Applied AI deployments are finally moving beyond the hype cycle. AI Weekly published a comprehensive library documenting 159 real-world AI implementations across 21 industries, with detailed information on tools, vendors, and measured outcomes for 77 of them. The database is freely accessible and searchable, requiring no signup.

The most telling entries are the six deployments that were halted or reversed. These failures provide concrete lessons that boardrooms and engineering teams need before committing budgets. They show where AI integration stumbled in practice, not theory.

What's working spans concrete applications. Companies are deploying AI for customer service automation, supply chain optimization, document processing, and predictive maintenance. The outcomes vary by industry and implementation depth, but the pattern is clear: narrow, well-defined tasks with clean data show measurable returns. Broader, more speculative applications struggle.

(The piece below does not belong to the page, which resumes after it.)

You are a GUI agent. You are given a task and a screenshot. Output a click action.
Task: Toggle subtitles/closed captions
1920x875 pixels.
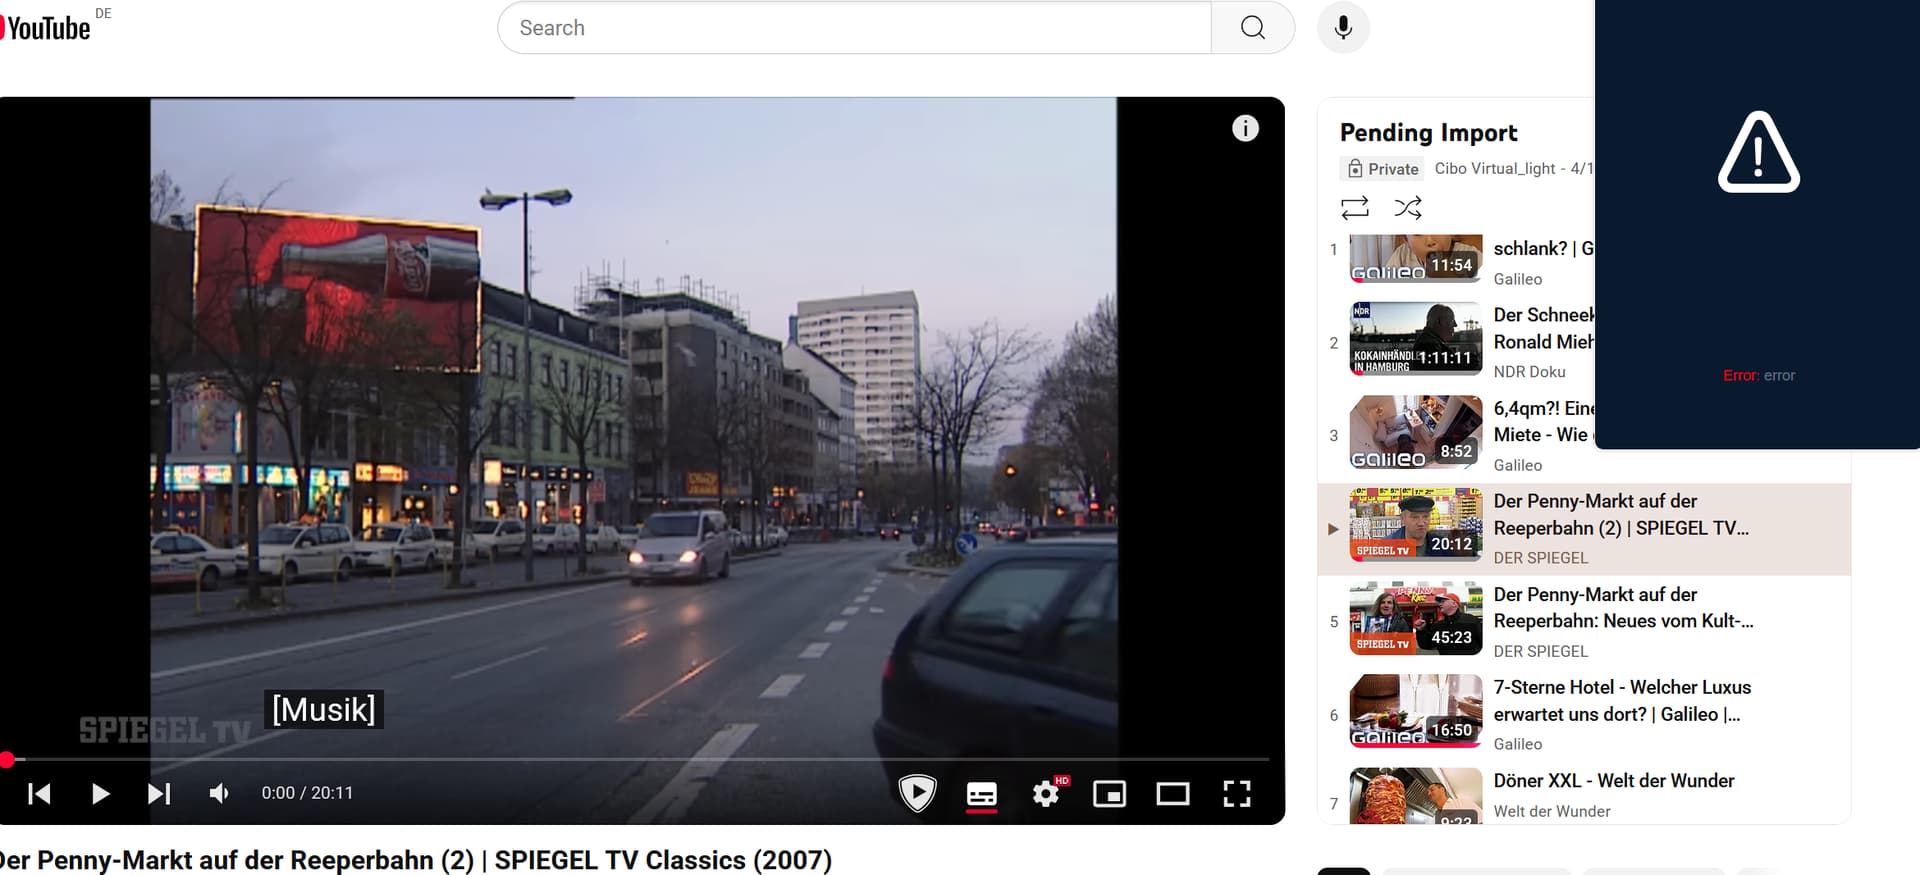click(981, 794)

What got pulled back reveals the gap between pilot results and production reality. Some deployments encountered quality issues at scale. Others faced workforce resistance or discovered that the promised efficiency gains didn't materialize after accounting for data preparation and model maintenance costs. A few hit regulatory friction or discovered the technology couldn't handle edge cases in live environments.

Why this matters now sits in timing. The industry is transitioning from proof-of-concept theater to actual deployment. Boards are asking harder questions. Teams building or buying AI need reference points beyond vendor case studies. A searchable library of named companies, specific failures, and actual outcomes becomes a baseline for decision-making.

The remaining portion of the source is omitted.